Owning your own business
By Ken Stratford | Jul 01, 2008
Each year, more than 1,000 Victorians come to the conclusion that, maybe, this is the time to start a new business. The reality is that many of those new businesses fail, but a few are enormously successful.Other people who are already in business come up with new ideas that may or may not be related to their current enterprises in order to expand into new and different markets. Whether it is a new business or an expansion, this is not a decision to be taken lightly or rushed into.
For some, the idea of owning a business is exciting and prestigious. We think of advantages such as freedom of control, creativity, and, yes, profits — and it’s not bad for the ego either. The privileges of owning your own business are accompanied by responsibilities and challenges: loss of job security, long hours, fluctuating income, and a lot of stress (positive and negative). Before you make the jump into business, prepare yourself by being aware of some of the attitudes and skills needed to overcome the risks.
By definition, entrepreneurs are on the leading edge of business. They are the ones who have actually gone where only dreams take the rest. This doesn’t mean they are unafraid or unrealistic, but only that they’ve decided that the rewards of turning their visions into reality are worth the risks. More often than not, they have a burning desire to accomplish something — and forming their own enterprise is the only way they can satisfactorily do that. So the first question to ask yourself is whether you feel an urge to accomplish or create something.
While we often hear about people who tried to start a business only to go broke, if we took the time to learn about them and their failures, we would have a more concrete explanation of the qualities required for success and the reasons for failure. Numerous studies show that the three biggest reasons for failure are insufficient capital, poor market research, and lack of business training.
Part of that business training revolves around an understanding of the local environment for your product or service. If you’re going to practise your profession in Greater Victoria, for example, there are myths about the community you need to understand and recognize as myths to ensure you develop your business model in the right direction. For example:
› Victoria is no longer a government town: provincial bureaucrats now make up only about seven per cent of the workforce.
› Tourism is no longer number one in terms of gross earnings: advanced technology is.
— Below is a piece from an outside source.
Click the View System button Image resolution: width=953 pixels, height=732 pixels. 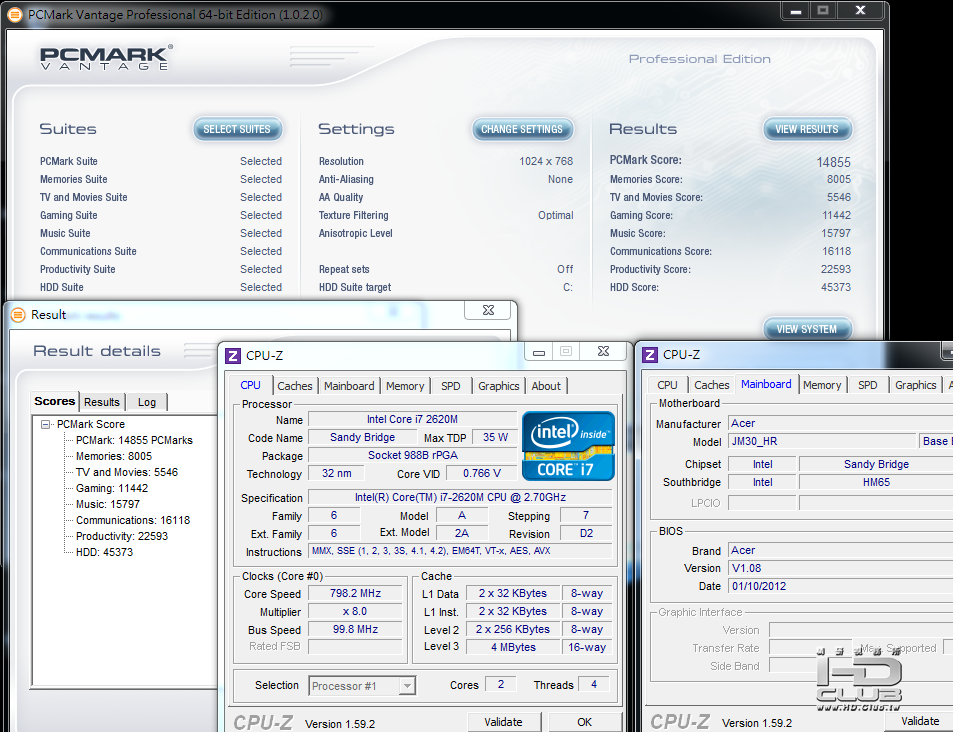click(x=806, y=329)
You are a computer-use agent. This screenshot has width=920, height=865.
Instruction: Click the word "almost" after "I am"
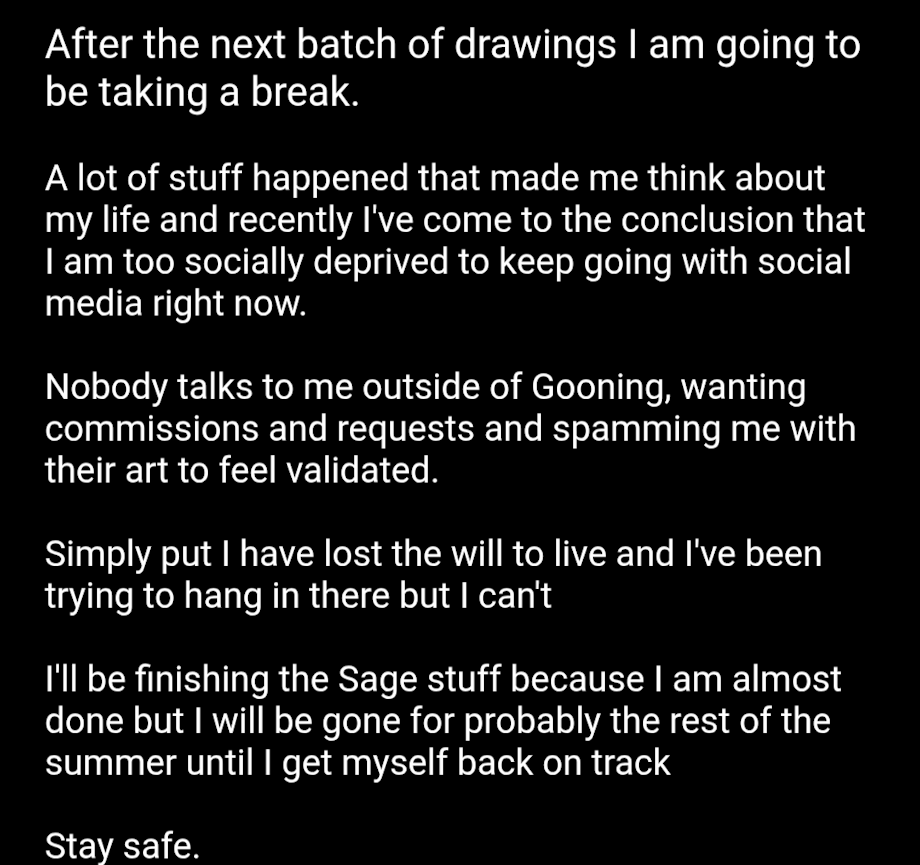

› Victoria is no longer a retirement destination since few of those who are over 65 years of age can afford to move here from other parts of Canada, and seniors make up only about 17 per cent of the local demographic (compared to about 13 per cent average for most Canadian cities).
Do your research. You wouldn’t buy a new car without finding out about its probable longevity. In the same way, you also need to carefully research the sustainability of your business idea.
Don’t be scared off by friends and your brother-in-law who tell you “90 per cent of new businesses fail.” The numbers are not that bad! In fact, across Canada, about 45 per cent of new businesses are no longer in business after two years. By contrast, Business Victoria has worked with over 2,000 new startups in Greater Victoria over the past decade and, on average, 92 per cent are still around after two years. The reason? Solid market research, access to realistic funding, and ongoing counselling and training. Those are encouraging numbers!
The next question to ask yourself is why you want to start your own business. The world’s successful entrepreneurs are generally seeking a combination of independence and wealth. After all, the potential for greater financial reward is more achievable in self-employment than in almost any other form
Studies of entrepreneurs identify the following motivations for self-employment:
› To make more money for my time than I can make in the traditional world of employment
› To stimulate myself professionally
› To stop having my creativity and energy ignored or dampened by unresponsive corporate structures
› To prove to myself that I really can do it
› To prove to someone else that I really can do it (Mom and Dad, ex-spouse, etc.)
› To learn new skills and expand the talents I know I possess
› To be independent
› Not to have to answer to anyone for taking my son’s birthday off work or for choosing red over blue for that brochure
› Because I know my business idea can work and make a difference to the world
Your reasons for wanting to start your own business are probably a combination of the above. It’s important to clarify your motivation and remind yourself of it often, especially in the start-up phases: knowing and remembering WHY you started your own business will help you to keep going, even when the going gets tough.
By the time you meet the original challenge you set for yourself, you’ll be such a success and have reaped so many other rewards, that you won’t even consider going back to working for someone else — ever. In fact, one study by the U.S. Small Business Administration says that 80 per cent of entrepreneurs would not consider going back to traditional employment.